DATA IN THIS EXERCISE:
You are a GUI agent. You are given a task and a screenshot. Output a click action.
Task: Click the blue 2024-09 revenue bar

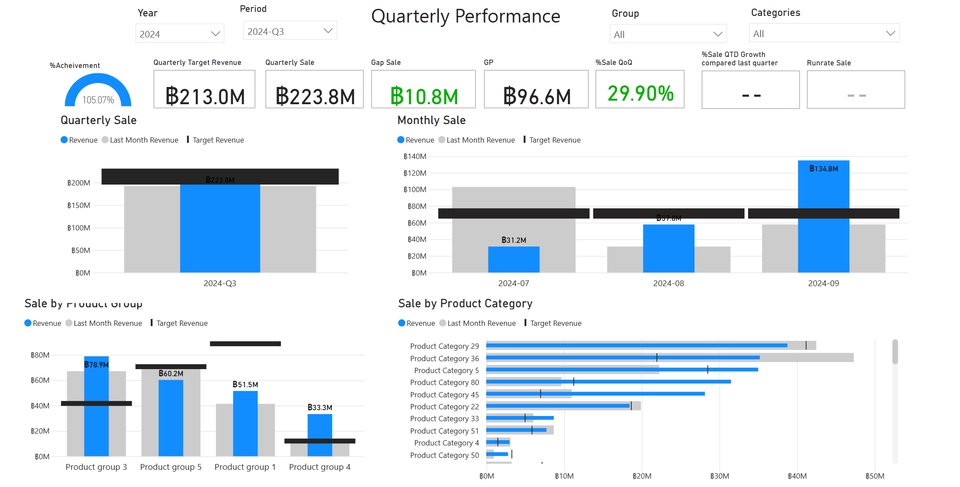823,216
==
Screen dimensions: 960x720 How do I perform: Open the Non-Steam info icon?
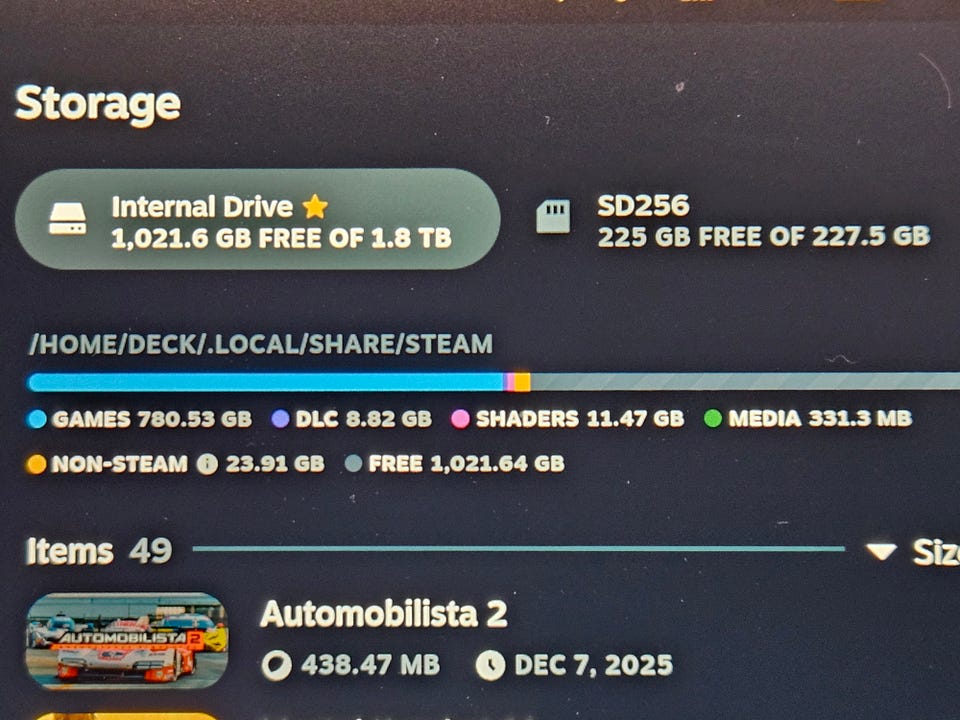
* * *
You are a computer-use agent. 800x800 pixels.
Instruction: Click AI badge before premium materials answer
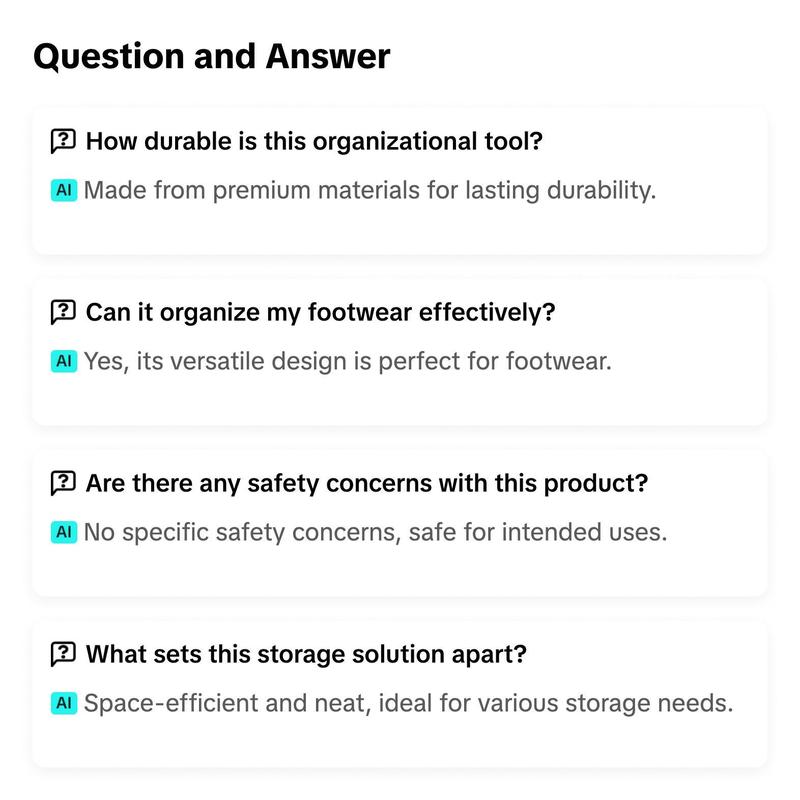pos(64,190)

EXERCISE GOAL: Given the word "agent", show every line of the records that contains it.

WRITTEN RESPONSE:
You are a GUI agent. You are given a task and a screenshot. Output a click action.
You are a computer-use agent. 800x800 pixels.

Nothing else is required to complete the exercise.